"We weren't destined to be drowned that time," said Obed with great satisfaction. "It just couldn't happen after our running such a gauntlet before reaching the sea. But the further we get away from salt water the safer we are."

"It was my plan at first," said Ned, "to go by way of the sea from Vera Cruz to a Texan port."

"Circumstances alter journeys. It can't be done now. We've got to cut across country. It's something like a thousand miles to Texas, but I think that you and I together, Ned, can make it."

Ned agreed. Certainly they had no chance now to slip through by the way of Vera Cruz, and the sea was not his element anyhow.

The rain ceased, and a few stars came out. They passed from the sand dunes into a region of marshes. Constant walking kept their blood warm, and their clothes were drying upon them. But they were growing very tired and they felt that they must rest and sleep even at the risk of recapture.

"There's a lot of grass growing on the dry ground lying between the marshes," said Ned, "and I suppose that the Mexicans cut it for the Vera Cruz market. Maybe we can find something like a haystack or a windrow. Dry grass makes a good bed."

They hunted over an hour and persistence was rewarded by a small heap of dry grass in a little opening surrounded by thorn bushes. They spread one covering of it on the ground, covered themselves to the mouth with another layer, and then went sound asleep, the old, unloaded musket lying by Obed White's side.

The two slept the sleep of deep exhaustion, the complete relaxation of both body and mind. Boy and man they had passed through ordeals that few can endure, but, healthy and strong, they suffered merely from weariness and not from shattered nerves. So they slept peacefully and their breathing was long and deep. They were warm as they lay with the grass above and below them like two blankets. It had not rained much here, and the grass had dried before their coming, so they were free from danger of cold.

The night passed and the brilliant Mexican day came, touching with red and gold the town that curved about the bay, and softening the tints of the great fortress that rose on the rocky isle. All was quiet again within San Juan de Ulua and Vera Cruz. It had become known in both castle and town that two Texans, boy and man, had escaped from the dungeons under the sea only to find a grave in the sea above. Their boat had been found far out in the bay where the returning waves carried it, but the fishes would feed on their bodies, and it was well, because the Texans were wicked people, robbers and brigands who dared to defy the great and good Santa Anna, the father of his people.

Meanwhile, the two slept on, never stirring under the grass. It is true that the boy had dreams of a mighty castle from which he had fled and of a roaring ocean over which he had passed, but he landed happily and the dream sank away into oblivion. Peons worked in a field not a hundred yards away, but they sought no fugitives, and they had no cruel thoughts about anything.

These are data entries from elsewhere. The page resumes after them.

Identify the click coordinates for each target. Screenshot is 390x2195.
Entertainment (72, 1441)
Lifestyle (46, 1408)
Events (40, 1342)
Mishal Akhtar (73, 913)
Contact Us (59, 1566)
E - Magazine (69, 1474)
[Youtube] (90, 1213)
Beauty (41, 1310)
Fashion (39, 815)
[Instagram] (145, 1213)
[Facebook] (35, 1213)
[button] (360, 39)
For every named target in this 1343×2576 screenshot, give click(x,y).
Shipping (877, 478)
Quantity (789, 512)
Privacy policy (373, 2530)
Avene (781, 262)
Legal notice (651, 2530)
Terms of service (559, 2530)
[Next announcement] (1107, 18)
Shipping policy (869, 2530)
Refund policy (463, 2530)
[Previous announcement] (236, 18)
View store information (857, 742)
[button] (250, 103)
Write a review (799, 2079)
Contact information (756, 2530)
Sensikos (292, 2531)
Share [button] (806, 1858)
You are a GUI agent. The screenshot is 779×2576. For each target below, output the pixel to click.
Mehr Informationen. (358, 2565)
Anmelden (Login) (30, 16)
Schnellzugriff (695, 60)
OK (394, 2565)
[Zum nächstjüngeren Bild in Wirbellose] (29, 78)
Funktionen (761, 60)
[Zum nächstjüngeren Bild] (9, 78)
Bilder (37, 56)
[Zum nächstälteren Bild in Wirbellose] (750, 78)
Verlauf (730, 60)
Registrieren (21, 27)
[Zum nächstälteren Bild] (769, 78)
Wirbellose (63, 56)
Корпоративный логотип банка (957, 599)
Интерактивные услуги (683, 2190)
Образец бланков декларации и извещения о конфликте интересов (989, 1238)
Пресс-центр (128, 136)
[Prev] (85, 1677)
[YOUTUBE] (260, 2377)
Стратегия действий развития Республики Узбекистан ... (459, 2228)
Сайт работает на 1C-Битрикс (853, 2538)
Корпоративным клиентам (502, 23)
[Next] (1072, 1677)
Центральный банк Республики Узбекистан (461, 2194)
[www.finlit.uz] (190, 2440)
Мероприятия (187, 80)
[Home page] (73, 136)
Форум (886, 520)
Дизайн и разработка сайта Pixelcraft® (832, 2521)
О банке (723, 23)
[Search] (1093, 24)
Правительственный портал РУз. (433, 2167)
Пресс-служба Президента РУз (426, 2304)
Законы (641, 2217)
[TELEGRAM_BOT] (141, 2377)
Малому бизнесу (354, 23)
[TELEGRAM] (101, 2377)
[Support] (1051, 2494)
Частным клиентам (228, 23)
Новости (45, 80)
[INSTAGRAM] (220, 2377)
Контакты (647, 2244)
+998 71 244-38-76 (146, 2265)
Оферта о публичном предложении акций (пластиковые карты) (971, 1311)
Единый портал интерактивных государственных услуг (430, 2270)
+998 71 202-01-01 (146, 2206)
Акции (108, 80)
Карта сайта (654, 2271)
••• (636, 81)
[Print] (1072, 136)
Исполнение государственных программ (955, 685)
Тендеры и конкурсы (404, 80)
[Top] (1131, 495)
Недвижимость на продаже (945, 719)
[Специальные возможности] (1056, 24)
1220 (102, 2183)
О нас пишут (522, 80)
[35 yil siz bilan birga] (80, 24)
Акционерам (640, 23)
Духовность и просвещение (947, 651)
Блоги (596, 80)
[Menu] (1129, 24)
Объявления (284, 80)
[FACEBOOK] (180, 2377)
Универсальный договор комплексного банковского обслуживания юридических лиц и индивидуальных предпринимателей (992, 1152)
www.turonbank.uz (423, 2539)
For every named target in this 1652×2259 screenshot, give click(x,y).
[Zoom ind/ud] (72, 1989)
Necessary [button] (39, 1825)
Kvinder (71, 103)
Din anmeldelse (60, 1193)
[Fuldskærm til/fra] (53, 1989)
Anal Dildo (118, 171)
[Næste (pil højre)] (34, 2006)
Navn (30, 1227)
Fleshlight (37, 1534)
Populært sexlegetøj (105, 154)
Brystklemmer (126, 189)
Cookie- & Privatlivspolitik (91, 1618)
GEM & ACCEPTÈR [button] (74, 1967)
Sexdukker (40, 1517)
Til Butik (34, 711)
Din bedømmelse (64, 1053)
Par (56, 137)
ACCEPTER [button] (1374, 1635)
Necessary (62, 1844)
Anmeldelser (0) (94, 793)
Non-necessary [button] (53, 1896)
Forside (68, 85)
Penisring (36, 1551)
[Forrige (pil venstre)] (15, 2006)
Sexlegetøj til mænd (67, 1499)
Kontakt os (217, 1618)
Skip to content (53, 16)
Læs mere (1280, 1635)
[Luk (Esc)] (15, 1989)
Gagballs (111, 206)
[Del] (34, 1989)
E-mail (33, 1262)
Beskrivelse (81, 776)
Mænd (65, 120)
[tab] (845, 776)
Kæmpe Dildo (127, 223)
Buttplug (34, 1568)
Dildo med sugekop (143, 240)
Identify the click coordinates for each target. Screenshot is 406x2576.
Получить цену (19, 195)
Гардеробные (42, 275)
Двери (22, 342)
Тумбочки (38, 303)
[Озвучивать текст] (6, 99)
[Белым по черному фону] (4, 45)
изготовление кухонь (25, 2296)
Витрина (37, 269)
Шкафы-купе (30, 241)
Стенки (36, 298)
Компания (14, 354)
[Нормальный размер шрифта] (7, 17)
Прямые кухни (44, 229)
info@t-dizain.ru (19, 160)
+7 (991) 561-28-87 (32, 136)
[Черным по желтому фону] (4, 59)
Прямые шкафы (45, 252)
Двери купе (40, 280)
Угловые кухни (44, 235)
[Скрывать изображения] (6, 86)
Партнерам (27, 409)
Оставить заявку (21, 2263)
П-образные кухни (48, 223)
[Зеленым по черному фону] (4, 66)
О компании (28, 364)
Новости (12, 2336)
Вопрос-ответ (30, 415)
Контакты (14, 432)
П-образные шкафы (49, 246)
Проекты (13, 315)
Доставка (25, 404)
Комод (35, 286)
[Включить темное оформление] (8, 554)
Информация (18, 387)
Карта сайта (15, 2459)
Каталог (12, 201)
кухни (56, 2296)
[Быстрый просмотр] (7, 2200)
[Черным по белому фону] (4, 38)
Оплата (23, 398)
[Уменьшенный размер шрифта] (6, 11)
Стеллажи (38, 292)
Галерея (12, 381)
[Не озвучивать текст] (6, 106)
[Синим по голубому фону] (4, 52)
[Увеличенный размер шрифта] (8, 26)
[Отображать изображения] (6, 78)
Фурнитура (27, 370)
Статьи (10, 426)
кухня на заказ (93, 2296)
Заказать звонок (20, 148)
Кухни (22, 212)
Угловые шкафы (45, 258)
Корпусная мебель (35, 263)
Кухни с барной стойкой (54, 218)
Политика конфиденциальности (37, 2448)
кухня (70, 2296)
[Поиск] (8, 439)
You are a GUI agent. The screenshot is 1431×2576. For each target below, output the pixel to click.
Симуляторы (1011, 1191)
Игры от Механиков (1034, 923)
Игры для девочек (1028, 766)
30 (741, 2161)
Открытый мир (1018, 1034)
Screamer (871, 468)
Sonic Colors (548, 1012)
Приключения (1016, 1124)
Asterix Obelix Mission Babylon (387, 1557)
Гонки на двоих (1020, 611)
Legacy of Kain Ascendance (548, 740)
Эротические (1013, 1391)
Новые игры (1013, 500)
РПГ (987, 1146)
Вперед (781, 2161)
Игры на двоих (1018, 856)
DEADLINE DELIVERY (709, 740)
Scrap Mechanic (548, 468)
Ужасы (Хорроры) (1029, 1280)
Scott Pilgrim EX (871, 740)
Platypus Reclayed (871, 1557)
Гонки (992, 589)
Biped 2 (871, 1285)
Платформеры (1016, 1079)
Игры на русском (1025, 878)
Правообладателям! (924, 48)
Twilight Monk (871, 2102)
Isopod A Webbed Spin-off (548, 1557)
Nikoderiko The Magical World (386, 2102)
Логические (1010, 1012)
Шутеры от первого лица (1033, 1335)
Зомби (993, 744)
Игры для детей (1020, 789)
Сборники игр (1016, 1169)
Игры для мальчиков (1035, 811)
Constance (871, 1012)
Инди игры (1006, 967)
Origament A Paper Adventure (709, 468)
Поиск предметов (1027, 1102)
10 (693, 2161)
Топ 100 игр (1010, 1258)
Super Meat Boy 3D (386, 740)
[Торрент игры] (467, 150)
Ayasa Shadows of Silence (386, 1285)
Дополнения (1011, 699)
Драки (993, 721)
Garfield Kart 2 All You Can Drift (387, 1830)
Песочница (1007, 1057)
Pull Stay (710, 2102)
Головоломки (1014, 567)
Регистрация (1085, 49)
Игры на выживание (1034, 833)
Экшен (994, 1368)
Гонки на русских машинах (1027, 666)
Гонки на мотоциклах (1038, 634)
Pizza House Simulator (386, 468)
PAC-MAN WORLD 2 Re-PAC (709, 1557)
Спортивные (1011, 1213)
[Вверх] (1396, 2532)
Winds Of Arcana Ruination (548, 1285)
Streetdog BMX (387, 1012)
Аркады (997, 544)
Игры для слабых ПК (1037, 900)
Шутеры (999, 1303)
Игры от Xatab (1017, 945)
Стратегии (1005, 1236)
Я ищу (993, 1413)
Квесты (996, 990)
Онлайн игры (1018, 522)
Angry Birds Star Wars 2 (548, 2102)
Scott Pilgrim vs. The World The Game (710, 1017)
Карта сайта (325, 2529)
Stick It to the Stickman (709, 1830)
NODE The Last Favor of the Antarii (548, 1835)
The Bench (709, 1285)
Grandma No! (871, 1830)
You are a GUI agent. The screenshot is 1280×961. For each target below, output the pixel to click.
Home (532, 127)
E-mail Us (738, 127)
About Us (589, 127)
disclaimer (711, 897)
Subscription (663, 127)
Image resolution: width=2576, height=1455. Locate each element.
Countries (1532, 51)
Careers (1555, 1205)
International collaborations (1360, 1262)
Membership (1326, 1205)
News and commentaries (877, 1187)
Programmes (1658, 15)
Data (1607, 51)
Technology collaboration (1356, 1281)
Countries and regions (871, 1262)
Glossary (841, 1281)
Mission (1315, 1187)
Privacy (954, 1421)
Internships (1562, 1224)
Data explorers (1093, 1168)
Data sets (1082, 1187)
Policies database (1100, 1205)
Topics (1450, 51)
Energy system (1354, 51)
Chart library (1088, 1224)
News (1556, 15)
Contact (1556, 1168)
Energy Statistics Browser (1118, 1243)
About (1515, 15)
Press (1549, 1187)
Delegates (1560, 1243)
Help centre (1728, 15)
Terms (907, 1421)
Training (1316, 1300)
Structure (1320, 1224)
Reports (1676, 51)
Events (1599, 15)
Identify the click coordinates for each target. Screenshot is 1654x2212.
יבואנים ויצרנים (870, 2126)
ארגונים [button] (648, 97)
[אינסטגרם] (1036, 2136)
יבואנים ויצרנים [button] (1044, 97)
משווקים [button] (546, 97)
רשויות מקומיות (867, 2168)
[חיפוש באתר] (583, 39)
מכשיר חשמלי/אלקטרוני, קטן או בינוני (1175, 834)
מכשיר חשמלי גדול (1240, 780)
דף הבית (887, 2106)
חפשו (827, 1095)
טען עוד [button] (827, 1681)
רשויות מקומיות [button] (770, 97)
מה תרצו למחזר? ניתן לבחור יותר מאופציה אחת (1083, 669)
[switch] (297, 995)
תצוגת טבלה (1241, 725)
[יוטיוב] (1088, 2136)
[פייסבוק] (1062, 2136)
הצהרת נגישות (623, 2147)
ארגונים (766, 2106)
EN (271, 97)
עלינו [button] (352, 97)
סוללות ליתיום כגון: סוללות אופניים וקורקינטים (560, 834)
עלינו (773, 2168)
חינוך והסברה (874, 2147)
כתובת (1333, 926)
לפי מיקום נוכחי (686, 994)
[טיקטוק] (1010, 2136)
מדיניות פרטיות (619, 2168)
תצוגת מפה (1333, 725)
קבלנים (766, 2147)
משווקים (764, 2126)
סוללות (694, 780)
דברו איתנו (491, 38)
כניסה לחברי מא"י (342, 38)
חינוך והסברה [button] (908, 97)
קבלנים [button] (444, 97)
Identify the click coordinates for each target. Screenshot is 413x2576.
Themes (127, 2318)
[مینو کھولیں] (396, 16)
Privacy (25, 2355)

That Spanish strain in them was wholly dormant now. They had heard in the night the signal guns from San Juan de Ulua and the tenderest hearted of them said a prayer under his breath for the boy whom the storm had given to the sea. Then they sang together as they worked, some soft, crooning air of love and sacrifice that had been sung among the hills of Spain before the Moor came. Perhaps if they had known that the boy and man were asleep only a hundred yards away, the tenderest hearted among them at least would have gone on with their work just the same.